======== 本文

小選挙区制?比例代表制?大選挙区制?選挙に行く前に知っておきたい基礎知識

政治・経済
本サイトはプロモーションが含まれています
スポンサーリンク

小選挙区とかってどういうことなの?

そんな疑問に答えます。

今回の記事は選挙シリーズ第4回目ということで、『選挙の方式』について説明していきます。

「選挙!」といっても、いくつかの方法があります。

  1. 『小選挙区制』
  2. 『中選挙区制』
  3. 『大選挙区制』
  4. 『比例代表制』

があり、漢字だけ見てもまぁ分かりません🤢

この記事ではそれらについて簡単にまとめていきます。

選挙シリーズの3回目は『衆議院と参議院の違いって何?選挙に行く前に知っておきたい基礎知識』という記事を書いたので、合わせて参考にしてみてください。

スポンサーリンク

選挙制度の特徴

まずはざっくり選挙制度を眺めてみましょう。詳細は後述します。中選挙区制は小選挙区制と大選挙区制の中間だと思ってください。

選挙制度仕組みメリットデメリット
小選挙区制1つの選挙区から1人を選出
  • 二大政党につながりやすい
  • 小さく選挙ができるので選挙費用が少なくて済む
  • 死票が多い
  • 少数政党は不利
大選挙区制1つの選挙区から2人以上を選出
  • 死票が少ない
  • 少数政党からも当選者が出やすくなる
  • 多くの少数政党からたくさん当選者が出ると、政治が安定しない(進まない)
  • 選曲が大きくなるので選挙費用がかかる
比例代表制政党ごとの得票数に応じて当選者が選出される
  • 死票が少ない
  • 少数政党からも当選者が出やすくなる
  • 多くの少数政党からたくさん当選者が出ると、政治が安定しない(進まない)

小選挙区制の特徴とは?

小選挙区制は一番シンプルで分かりやすいものです。小選挙区制では1区で1名が当選します。つまり、その区でもっとも得票数が高い人が当選します。

例えば、

 票数結果
A氏(自民党)70,000当選
B氏(公明党)50,000落選
C氏(共産党)30,000落選

こういう場合だと、70,000票取ったA氏(自民党)が当選するということです。

1:小選挙区制のメリット

小選挙区制のメリットとしては、人気の政党以外の当選が困難になるということです。つまり、二大政党制に繋がりやすいということです。

================

やること:
1: 本文のうち「小選挙区制は一番シンプルで」で始まる段落を、主な事実を残して一文に縮めてください。
2: 本文にある「小選挙区制では1区で1名が当選します。」という一文を英語に訳してください。
3: 本文の「があり、漢字だけ見てもまぁ分かりません🤢」から「制の中間だと思ってください。」までの範囲を、一字も変えずに書き写してください。
次に続く資料は、本文とは関係のない別個の資料です。

======== 記録データ

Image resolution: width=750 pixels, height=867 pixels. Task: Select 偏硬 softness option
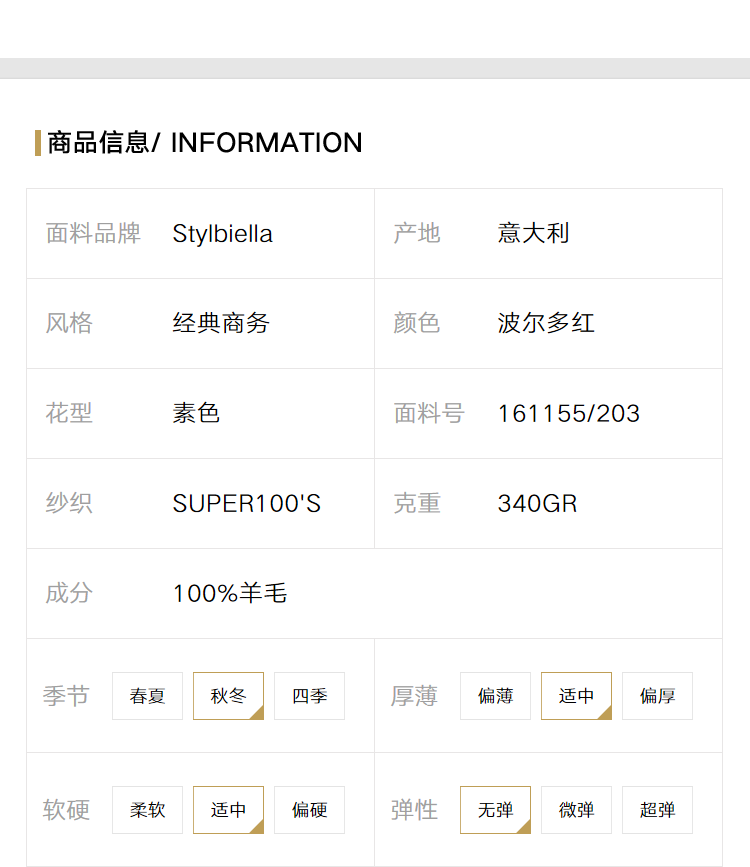pyautogui.click(x=309, y=809)
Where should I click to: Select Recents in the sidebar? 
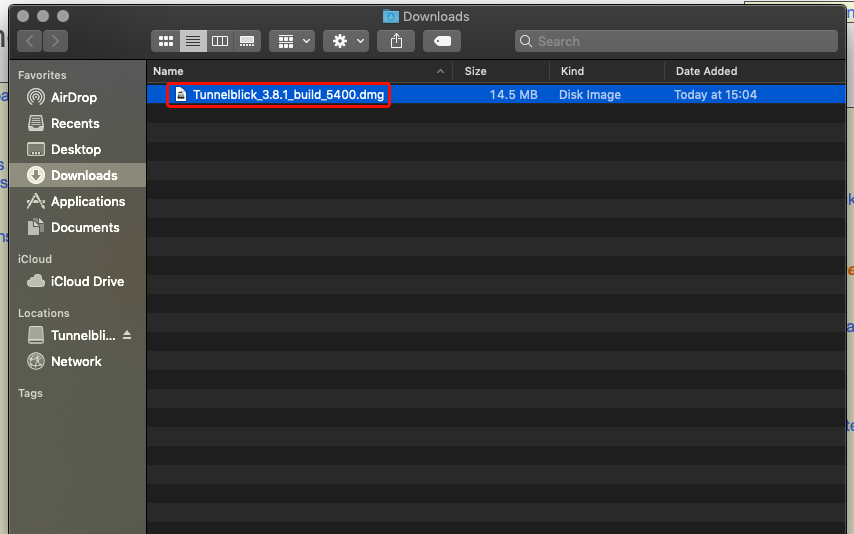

================

解答例:
1: 小選挙区制は最も単純な方式で、1つの区で最も多く票を得た1名が当選する。

2: Under the single-member district system, one person is elected per district.

3:
があり、漢字だけ見てもまぁ分かりません🤢

この記事ではそれらについて簡単にまとめていきます。

選挙シリーズの3回目は『衆議院と参議院の違いって何?選挙に行く前に知っておきたい基礎知識』という記事を書いたので、合わせて参考にしてみてください。

スポンサーリンク

選挙制度の特徴

まずはざっくり選挙制度を眺めてみましょう。詳細は後述します。中選挙区制は小選挙区制と大選挙区制の中間だと思ってください。